─── RECORDS TO PROCESS ───
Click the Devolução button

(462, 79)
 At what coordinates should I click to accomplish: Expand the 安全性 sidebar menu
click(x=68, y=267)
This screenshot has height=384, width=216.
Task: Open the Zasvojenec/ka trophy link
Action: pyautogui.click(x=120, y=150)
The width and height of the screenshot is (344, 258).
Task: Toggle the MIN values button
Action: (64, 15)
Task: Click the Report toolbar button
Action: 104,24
───
* _EXERCISE PROMPT_
Your task is to reproduce the full listing exactly.

* _OUTPUT FOR THIS TASK_
Click the Devolução button

(462, 79)
 At what coordinates should I click to accomplish: Expand the 安全性 sidebar menu
click(x=68, y=267)
This screenshot has height=384, width=216.
Task: Open the Zasvojenec/ka trophy link
Action: pyautogui.click(x=120, y=150)
The width and height of the screenshot is (344, 258).
Task: Toggle the MIN values button
Action: (64, 15)
Task: Click the Report toolbar button
Action: 104,24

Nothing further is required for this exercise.